When compiling a class that captures serializable lambdas, the compiler knows which combination of (functional interface, behavior method, captured argument types) have been captured as serializable lambdas. The $deserialize$ method should only support deserialization of these combinations.

Consider this class that captures two serializable lambdas:

class Foo {
    void moo() {
        SerializableComparator<String> byLength = (a,b) -> a.length() - b.length();
        SerializablePredicate<String> isEmpty = String::isEmpty;
        ...
    }
}

We can translate as follows:

class Foo {
    void moo() {
        SerializableComparator<String> byLength
            = indy(MH(serializableMetafactory), MH(invokeVirtual SerializableComparator.compare),
                   MH(invokeStatic lambda$1))());
        SerializablePredicate<String> isEmpty
            = indy(MH(serializableMetafactory), MH(invokeVirtual SerializablePredicate.apply),
                   MH(invokeVirtual String.isEmpty)());
        ...
    }

    private static int lambda$1(String a, String b) { return a.length() - b.length(); }

    private static $deserialize$(SerializableLambda lambda) {
        switch(lambda.getImplName()) {
        case "lambda$1":
            if (lambda.getSamClass().equals("com/foo/SerializableComparator")
                 && lambda.getSamMethodName().equals("compare")
                 && lambda.getSamMethodDesc().equals("...")
                 && lambda.getImpleReferenceKind() == REF_invokeStatic
                 && lambda.getImplClass().equals("com/foo/Foo")
                 && lambda.getImplDesc().equals(...)
                 && lambda.getInvocationDesc().equals(...))
                     return indy(MH(serializableMetafactory),
                                 MH(invokeVirtual SerializableComparator.compare),
                                 MH(invokeStatic lambda$1))(lambda.getCapturedArgs()));
            break;

        case "isEmpty":
            if (lambda.getSamClass().equals("com/foo/SerializablePredicate"))
                 && lambda.getSamMethodName().equals("apply")
                 && lambda.getSamMethodDesc().equals("...")
                 && lambda.getImpleReferenceKind() == REF_invokeVirtual
                 && lambda.getImplClass().equals("java/lang/String")
                 && lambda.getImplDesc().equals(...)
                 && lambda.getInvocationDesc().equals(...))
                     return indy(MH(serializableMetafactory),
                                 MH(invokeVirtual SerializablePredicate.apply),
                                 MH(invokeVirtual String.isEmpty)(lambda.getCapturedArgs));

            break;
        }
        throw new ...;
    }
}

The $deserialize$ method knows which lambdas have been captured by this class, so can check the provided serialized form against the list, and then reconstruct the lambda with an identical call site, which can share the same bootstrap index as the capture site. (Alternately, it can share the same actual capture site, and therefore the same linkage state, by factoring the capture into a private method; this may simplify some issues raised in Class Caching below.)

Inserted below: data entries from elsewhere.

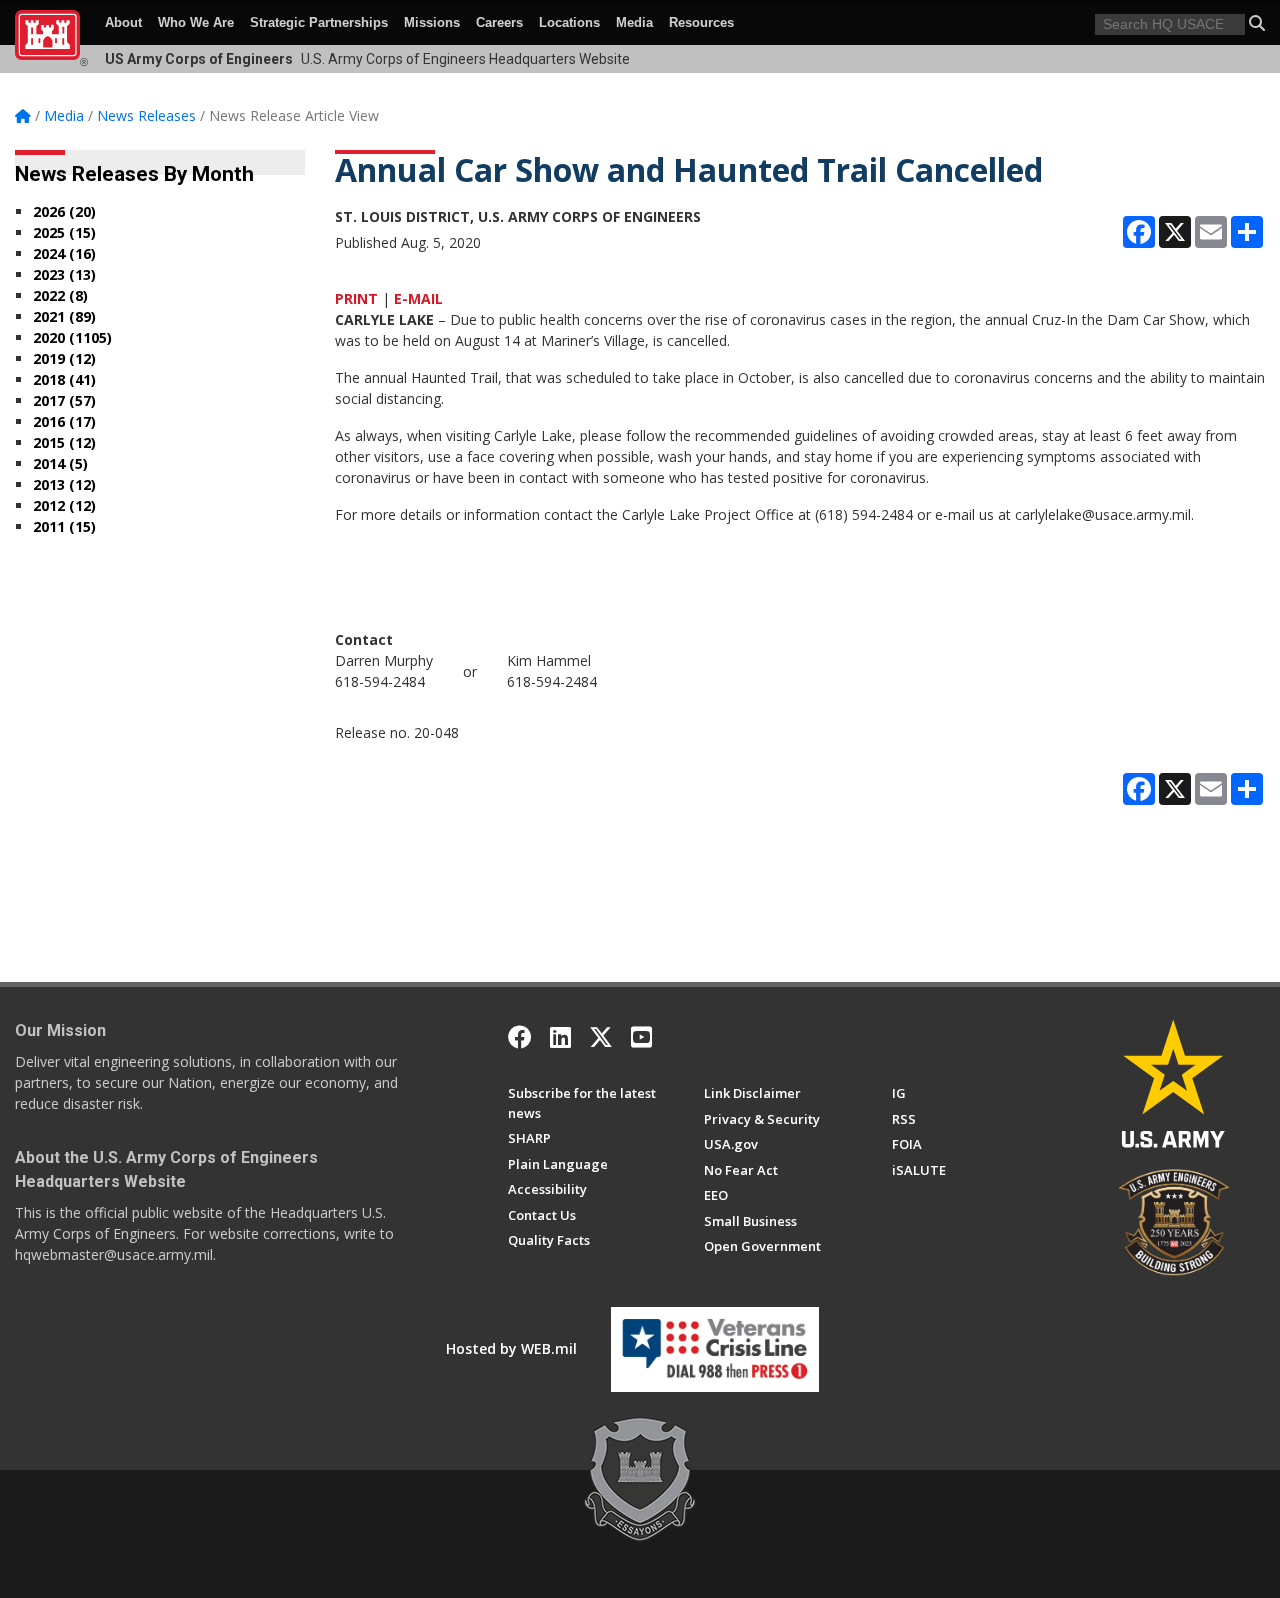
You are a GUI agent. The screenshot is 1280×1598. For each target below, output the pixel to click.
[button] (1257, 23)
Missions (432, 22)
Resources (701, 22)
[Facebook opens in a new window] (520, 1037)
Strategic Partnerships (319, 22)
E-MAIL (418, 298)
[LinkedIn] (560, 1037)
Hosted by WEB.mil (511, 1348)
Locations (569, 22)
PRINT (356, 298)
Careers (499, 22)
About (123, 22)
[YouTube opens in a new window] (641, 1037)
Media (634, 22)
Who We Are (196, 22)
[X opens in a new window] (601, 1037)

IF a malicious caller tricks us into deserializing a malicious bytestream, it will only work for methods that actually are the targets of lambda conversions in that compilation unit, which is what we'd exposed if we translated to serializable inner classes. Because it is in the same compilation unit as the desugared method, it introduces no additional name instability with respect to recompilation.

This allows a simple, one-size-fits-all desugaring strategy for lambda bodies -- we use the same strategy for both serializable and nonserializable lambdas. It preserves the ability to make all desugared lambda bodies private, eliminates the need for sidecar classes or accessibility bridge methods, and the only privileged operation is the calling of $deserialize$ .

To reduce the exposure to class-loading attacks (where an attacker creates a serialized lambda description with the intention of forcing the class to be loaded for the side-effects of its static initializers) it is probably best if the SerializedLambda interface dealt entirely in nominal identifiers for class names rather than Class objects.

Class caching

In a number of the possible translation strategies, we need to generate new classes. For example, if we are generating a class-per-lambda (spinning inner classes at runtime instead of compile time), we generate the class the first time a given lambda factory site is called. Thereafter, future calls to that lambda factory site will re-use the class generated on the first call.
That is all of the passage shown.